What Jim Cummins wanted was to be “over there,” not training pilots in Texas. “There,” of course, was Europe, or some other place where Jim could take a front-line spot in the war effort –where he could shoot down Nazi Germany’s fighters or strafe trains or drop bombs on enemy factories. But Texas was where he was, training P-51 Mustang pilots who would be performing those needed acts.
What’s often overlooked in the things we learn about WWII and its use of air power—in Europe and the Pacific—is the staggering cost of that training here in the States. According to the AAF Statistical Digest, “in less than four years (December 1941- August 1945), the US Army Air Forces lost 14,903 pilots, aircrew and assorted personnel plus 13,873 airplanes—inside the continental United States. They were the result of 52,651 aircraft accidents (6,039 involving fatalities) in 45 months.” In comparison, there was approximately 23,000 aircraft lost in combat during the war.
The experience levels of pilots entering combat was low, despite the training back in the States.
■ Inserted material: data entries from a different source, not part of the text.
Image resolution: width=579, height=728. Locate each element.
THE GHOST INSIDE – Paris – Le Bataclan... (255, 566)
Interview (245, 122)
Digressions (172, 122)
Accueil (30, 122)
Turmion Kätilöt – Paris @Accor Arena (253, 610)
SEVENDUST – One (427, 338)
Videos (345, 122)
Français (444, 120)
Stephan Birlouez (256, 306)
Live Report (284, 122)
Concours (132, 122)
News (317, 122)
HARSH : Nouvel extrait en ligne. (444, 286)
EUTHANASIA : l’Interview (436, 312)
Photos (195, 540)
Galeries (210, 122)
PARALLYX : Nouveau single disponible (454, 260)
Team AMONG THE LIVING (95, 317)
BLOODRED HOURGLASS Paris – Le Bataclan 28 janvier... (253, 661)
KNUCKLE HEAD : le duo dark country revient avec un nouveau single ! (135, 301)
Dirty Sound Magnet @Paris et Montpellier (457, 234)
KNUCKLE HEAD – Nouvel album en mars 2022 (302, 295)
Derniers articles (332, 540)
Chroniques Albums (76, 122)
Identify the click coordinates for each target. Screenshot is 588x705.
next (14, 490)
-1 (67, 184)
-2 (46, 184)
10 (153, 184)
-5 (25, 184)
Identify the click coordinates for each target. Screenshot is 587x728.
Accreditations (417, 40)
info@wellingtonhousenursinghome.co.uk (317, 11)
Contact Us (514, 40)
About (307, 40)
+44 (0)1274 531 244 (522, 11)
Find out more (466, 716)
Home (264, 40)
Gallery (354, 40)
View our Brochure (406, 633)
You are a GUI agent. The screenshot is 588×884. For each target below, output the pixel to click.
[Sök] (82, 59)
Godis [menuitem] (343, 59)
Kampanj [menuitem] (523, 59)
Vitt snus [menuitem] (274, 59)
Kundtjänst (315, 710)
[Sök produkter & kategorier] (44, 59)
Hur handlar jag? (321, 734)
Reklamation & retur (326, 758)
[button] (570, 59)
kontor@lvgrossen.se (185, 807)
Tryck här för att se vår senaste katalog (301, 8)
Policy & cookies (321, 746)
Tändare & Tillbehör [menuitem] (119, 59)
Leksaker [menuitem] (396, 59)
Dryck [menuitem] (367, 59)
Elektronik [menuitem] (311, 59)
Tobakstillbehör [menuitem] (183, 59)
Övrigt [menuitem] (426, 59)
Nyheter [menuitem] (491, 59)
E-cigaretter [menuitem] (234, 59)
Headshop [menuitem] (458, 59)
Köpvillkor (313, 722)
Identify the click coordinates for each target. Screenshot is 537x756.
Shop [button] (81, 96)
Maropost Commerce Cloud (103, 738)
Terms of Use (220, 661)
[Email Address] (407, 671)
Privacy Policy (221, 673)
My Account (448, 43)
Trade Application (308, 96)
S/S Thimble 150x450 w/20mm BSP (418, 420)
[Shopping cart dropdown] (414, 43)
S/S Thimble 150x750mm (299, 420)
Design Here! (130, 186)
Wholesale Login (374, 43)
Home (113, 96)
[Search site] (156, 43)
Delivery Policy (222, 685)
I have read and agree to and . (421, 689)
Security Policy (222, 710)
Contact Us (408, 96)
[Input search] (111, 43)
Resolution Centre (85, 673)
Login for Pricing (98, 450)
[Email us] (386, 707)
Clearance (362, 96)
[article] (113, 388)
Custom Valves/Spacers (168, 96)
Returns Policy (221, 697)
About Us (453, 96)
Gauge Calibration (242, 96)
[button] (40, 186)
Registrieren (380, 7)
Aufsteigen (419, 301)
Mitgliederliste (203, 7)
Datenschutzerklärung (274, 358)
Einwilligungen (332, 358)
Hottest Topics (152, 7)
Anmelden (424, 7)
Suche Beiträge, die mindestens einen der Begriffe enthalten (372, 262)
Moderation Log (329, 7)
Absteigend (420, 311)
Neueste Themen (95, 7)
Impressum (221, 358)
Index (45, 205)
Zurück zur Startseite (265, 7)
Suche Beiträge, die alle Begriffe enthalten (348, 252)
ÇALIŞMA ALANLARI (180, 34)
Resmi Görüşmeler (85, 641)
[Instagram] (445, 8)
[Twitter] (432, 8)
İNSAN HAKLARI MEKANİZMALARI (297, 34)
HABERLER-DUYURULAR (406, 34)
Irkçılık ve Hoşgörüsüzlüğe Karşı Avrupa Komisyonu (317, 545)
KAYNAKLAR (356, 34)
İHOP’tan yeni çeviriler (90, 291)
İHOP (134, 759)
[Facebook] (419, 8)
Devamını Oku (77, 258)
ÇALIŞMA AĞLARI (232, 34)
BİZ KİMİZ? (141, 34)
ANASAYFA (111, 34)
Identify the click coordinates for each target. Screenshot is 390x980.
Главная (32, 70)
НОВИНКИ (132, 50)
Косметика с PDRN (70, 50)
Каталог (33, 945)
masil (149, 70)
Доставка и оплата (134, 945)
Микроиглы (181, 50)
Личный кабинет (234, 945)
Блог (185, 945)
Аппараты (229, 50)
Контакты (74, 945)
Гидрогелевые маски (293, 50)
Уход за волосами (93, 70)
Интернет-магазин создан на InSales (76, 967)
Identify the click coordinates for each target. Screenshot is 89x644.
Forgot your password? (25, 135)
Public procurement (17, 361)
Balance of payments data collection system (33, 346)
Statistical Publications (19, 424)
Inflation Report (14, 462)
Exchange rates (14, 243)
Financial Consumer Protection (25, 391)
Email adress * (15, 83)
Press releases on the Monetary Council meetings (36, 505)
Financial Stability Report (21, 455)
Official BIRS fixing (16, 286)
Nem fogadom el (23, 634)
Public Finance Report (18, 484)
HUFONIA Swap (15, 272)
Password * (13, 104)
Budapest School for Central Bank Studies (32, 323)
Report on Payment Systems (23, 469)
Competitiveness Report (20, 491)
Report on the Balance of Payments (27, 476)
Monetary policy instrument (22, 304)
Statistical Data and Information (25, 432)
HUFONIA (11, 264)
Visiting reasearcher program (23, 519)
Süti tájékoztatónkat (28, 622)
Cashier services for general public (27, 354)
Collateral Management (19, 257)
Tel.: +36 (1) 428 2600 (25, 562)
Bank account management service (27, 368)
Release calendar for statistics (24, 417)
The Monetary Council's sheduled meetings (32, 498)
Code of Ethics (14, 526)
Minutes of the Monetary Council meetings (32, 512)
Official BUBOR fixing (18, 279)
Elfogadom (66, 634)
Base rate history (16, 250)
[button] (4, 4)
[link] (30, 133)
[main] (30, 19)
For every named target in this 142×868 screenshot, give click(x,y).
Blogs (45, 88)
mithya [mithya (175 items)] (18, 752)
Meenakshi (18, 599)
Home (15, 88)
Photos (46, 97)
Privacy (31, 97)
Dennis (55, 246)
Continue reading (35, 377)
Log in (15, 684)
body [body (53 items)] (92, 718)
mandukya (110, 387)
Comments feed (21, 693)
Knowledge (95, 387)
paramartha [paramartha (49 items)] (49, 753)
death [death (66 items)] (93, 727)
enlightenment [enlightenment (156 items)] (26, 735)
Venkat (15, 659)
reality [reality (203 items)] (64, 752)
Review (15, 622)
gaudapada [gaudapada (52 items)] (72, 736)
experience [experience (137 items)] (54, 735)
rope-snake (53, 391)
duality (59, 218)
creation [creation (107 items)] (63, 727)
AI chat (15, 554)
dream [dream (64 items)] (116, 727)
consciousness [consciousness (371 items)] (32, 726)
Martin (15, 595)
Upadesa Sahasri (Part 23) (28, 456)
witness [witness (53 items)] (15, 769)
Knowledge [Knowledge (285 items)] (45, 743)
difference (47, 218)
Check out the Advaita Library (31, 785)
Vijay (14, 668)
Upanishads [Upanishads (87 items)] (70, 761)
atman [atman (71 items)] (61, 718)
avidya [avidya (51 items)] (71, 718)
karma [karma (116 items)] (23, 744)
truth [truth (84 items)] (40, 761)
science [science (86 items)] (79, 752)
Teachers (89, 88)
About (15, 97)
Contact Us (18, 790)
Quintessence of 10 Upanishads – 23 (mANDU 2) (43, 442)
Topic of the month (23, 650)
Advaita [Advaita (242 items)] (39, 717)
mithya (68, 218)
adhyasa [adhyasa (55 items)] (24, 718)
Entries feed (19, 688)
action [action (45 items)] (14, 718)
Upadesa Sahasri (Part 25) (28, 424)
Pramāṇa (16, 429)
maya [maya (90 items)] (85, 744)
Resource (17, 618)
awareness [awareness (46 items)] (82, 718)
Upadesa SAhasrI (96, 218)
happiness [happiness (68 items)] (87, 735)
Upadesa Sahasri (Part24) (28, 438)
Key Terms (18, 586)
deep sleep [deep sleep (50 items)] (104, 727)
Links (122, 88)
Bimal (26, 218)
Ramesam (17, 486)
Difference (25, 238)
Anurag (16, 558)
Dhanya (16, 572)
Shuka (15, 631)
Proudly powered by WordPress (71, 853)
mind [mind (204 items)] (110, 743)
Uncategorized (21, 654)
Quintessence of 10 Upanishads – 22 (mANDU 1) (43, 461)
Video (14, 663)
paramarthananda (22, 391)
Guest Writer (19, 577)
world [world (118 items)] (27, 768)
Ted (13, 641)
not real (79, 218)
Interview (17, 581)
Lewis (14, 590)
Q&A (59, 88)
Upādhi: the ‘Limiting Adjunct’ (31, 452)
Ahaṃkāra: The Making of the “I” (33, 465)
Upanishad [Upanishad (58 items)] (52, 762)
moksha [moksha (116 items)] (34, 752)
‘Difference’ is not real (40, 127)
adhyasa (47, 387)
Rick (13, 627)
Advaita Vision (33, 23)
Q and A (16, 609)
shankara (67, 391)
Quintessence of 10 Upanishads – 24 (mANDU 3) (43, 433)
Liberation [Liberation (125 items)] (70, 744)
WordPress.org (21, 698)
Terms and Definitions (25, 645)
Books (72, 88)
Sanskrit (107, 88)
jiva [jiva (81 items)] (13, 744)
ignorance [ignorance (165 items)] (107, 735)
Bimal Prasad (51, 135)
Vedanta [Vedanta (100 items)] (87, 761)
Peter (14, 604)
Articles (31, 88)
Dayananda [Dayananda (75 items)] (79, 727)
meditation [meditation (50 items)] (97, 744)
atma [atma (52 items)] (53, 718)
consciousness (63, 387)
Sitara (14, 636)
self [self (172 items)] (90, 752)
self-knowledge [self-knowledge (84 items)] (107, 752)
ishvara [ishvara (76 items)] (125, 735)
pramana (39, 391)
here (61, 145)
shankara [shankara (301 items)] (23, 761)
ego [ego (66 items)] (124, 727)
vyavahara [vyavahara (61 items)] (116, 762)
Imagine flying a P-51 into combat with 1 hour in type! How many P-51 owners today would entrust their airplane to a 22-year old with 200 total hours?
We owe the members of the WWII armed forces—who served both here and abroad—a debt of gratitude for their service to our country. Thank them often.
The aviation industry knows the value of proper training—whether it is for the Private ticket or for an IFR rating or other advanced rating. ELITE Simulation Solutions is proud to be playing an important role in increasing pilot proficiency and making the skies safer.
Thanks, Jim, for your service to our country.